REQUIRED WORK >> Reply with every entry, repeated exactly as given.

━━━ LISTED ENTRIES

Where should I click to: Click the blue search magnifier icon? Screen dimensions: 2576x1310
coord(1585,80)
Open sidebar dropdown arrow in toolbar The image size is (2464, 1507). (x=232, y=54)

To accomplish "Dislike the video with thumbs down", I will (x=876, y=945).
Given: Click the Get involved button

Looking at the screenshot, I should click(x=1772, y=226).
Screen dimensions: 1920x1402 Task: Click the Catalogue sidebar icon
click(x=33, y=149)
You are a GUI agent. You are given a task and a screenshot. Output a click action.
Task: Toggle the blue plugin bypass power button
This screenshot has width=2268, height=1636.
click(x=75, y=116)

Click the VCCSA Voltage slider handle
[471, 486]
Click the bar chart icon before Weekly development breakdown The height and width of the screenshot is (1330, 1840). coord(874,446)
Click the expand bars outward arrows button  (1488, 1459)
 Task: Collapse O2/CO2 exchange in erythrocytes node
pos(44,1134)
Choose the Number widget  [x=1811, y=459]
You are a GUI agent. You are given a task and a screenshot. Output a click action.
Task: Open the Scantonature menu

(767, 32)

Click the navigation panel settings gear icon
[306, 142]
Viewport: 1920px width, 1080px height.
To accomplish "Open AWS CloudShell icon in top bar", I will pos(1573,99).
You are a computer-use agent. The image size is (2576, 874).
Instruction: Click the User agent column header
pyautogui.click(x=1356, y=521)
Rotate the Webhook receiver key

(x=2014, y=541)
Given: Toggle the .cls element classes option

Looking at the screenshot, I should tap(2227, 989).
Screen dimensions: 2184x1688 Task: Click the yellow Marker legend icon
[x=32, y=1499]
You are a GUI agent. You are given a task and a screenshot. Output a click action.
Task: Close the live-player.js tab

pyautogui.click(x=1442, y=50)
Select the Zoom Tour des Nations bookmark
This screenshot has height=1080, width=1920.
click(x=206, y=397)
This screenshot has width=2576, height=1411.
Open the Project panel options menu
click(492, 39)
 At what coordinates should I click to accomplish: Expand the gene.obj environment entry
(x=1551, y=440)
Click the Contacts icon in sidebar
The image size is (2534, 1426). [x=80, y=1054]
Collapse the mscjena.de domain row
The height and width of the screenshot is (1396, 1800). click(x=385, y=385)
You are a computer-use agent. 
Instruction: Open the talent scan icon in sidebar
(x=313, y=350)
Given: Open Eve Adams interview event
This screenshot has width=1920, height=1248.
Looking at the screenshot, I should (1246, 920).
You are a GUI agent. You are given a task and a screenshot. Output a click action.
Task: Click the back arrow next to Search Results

━━━━━━

SOLVED EXERCISE >>
Where should I click to: Click the blue search magnifier icon? Screen dimensions: 2576x1310
coord(1585,80)
Open sidebar dropdown arrow in toolbar The image size is (2464, 1507). (x=232, y=54)

To accomplish "Dislike the video with thumbs down", I will (x=876, y=945).
Given: Click the Get involved button

Looking at the screenshot, I should click(x=1772, y=226).
Screen dimensions: 1920x1402 Task: Click the Catalogue sidebar icon
click(x=33, y=149)
You are a GUI agent. You are given a task and a screenshot. Output a click action.
Task: Toggle the blue plugin bypass power button
This screenshot has width=2268, height=1636.
click(x=75, y=116)

Click the VCCSA Voltage slider handle
[471, 486]
Click the bar chart icon before Weekly development breakdown The height and width of the screenshot is (1330, 1840). coord(874,446)
Click the expand bars outward arrows button  (1488, 1459)
 Task: Collapse O2/CO2 exchange in erythrocytes node
pos(44,1134)
Choose the Number widget  [x=1811, y=459]
You are a GUI agent. You are given a task and a screenshot. Output a click action.
Task: Open the Scantonature menu

(767, 32)

Click the navigation panel settings gear icon
[306, 142]
Viewport: 1920px width, 1080px height.
To accomplish "Open AWS CloudShell icon in top bar", I will pos(1573,99).
You are a computer-use agent. The image size is (2576, 874).
Instruction: Click the User agent column header
pyautogui.click(x=1356, y=521)
Rotate the Webhook receiver key

(x=2014, y=541)
Given: Toggle the .cls element classes option

Looking at the screenshot, I should tap(2227, 989).
Screen dimensions: 2184x1688 Task: Click the yellow Marker legend icon
[x=32, y=1499]
You are a GUI agent. You are given a task and a screenshot. Output a click action.
Task: Close the live-player.js tab

pyautogui.click(x=1442, y=50)
Select the Zoom Tour des Nations bookmark
This screenshot has height=1080, width=1920.
click(x=206, y=397)
This screenshot has width=2576, height=1411.
Open the Project panel options menu
click(492, 39)
 At what coordinates should I click to accomplish: Expand the gene.obj environment entry
(x=1551, y=440)
Click the Contacts icon in sidebar
The image size is (2534, 1426). [x=80, y=1054]
Collapse the mscjena.de domain row
The height and width of the screenshot is (1396, 1800). click(x=385, y=385)
You are a computer-use agent. 
Instruction: Open the talent scan icon in sidebar
(x=313, y=350)
Given: Open Eve Adams interview event
This screenshot has width=1920, height=1248.
Looking at the screenshot, I should (1246, 920).
You are a GUI agent. You are given a task and a screenshot. Output a click action.
Task: Click the back arrow next to Search Results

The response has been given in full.